Multispectral Nanoparticle Tracking Analysis for the Real-Time and Label-Free Characterization of Amyloid-β Self-Assembly In Vitro.

The deposition of amyloid β (Aβ) plaques and fibrils in the brain parenchyma is a hallmark of Alzheimer's disease (AD), but a mechanistic understanding of the role Aβ plays in AD has remained unclear. One important reason could be the limitations of current tools to size and count Aβ fibrils in real time. Conventional techniques from molecular biology largely use ensemble averaging; some microscopy analyses have been reported but suffer from low throughput. Nanoparticle tracking analysis is an alternative approach developed in the past decade for sizing and counting particles according to their Brownian motion; however, it is limited in sensitivity to polydisperse solutions because it uses only one laser. More recently, multispectral nanoparticle tracking analysis (MNTA) was introduced to address this limitation; it uses three visible wavelengths to quantitate heterogeneous particle distributions. Here, we used MNTA as a label-free technique to characterize the in vitro kinetics of Aβ1-42 aggregation by measuring the size distributions of aggregates during self-assembly. Our results show that this technology can monitor the aggregation of 106-108 particles/mL with a temporal resolution between 15 and 30 min.

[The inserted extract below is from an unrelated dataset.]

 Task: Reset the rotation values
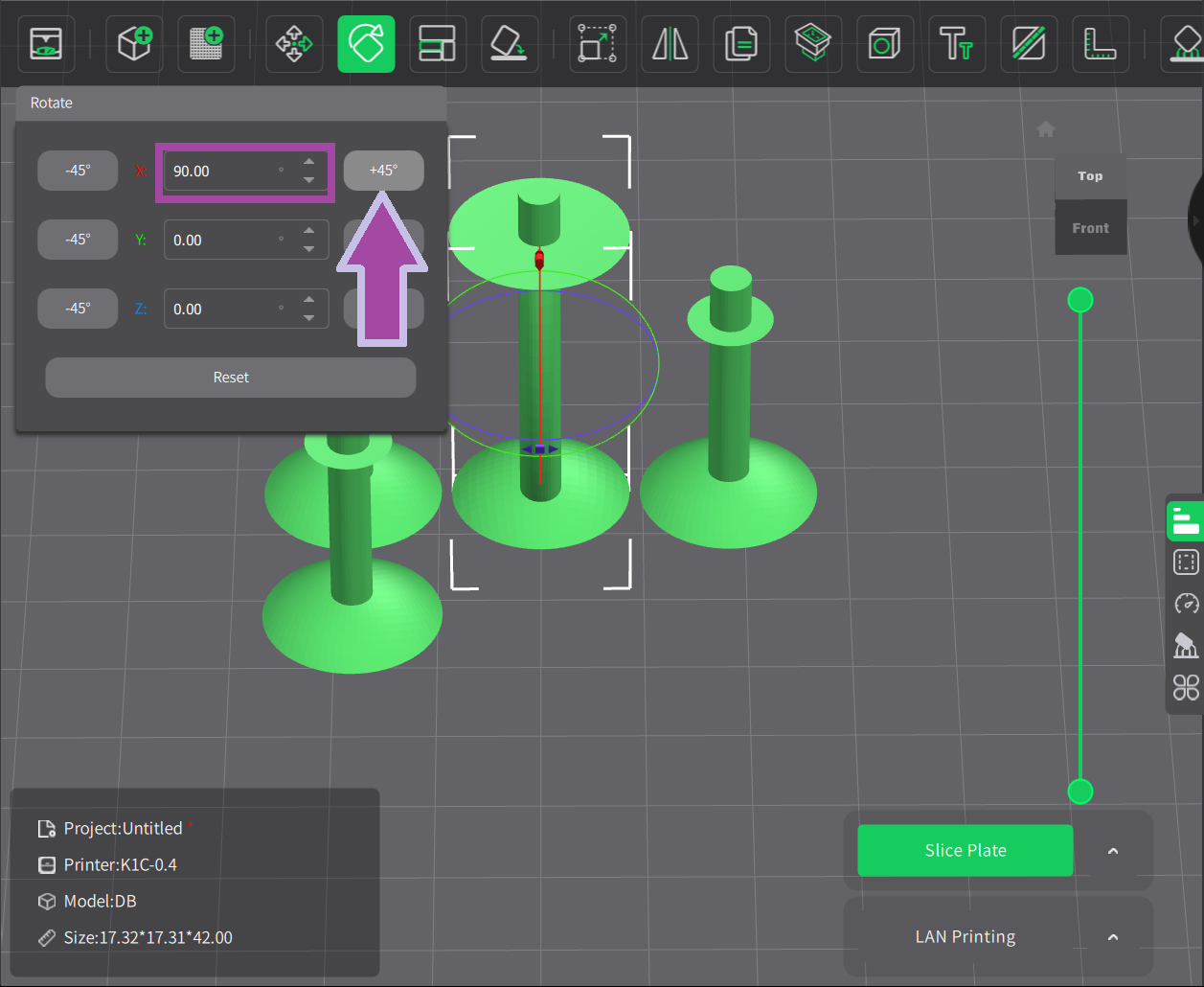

We corroborated this method with the fluorescent Thioflavin-T assay and transmission electron microscopy (TEM), showing good agreement between the techniques (Pearson's r = 0.821, P < 0.0001). We also used fluorescent gating to examine the effect of ThT on the aggregate size distribution. Finally, the biological relevance was demonstrated via fibril modulation in the presence of a polyphenolic Aβ disruptor. In summary, this approach measures Aβ assembly similar to ensemble-type measurements but with per-fibril resolution.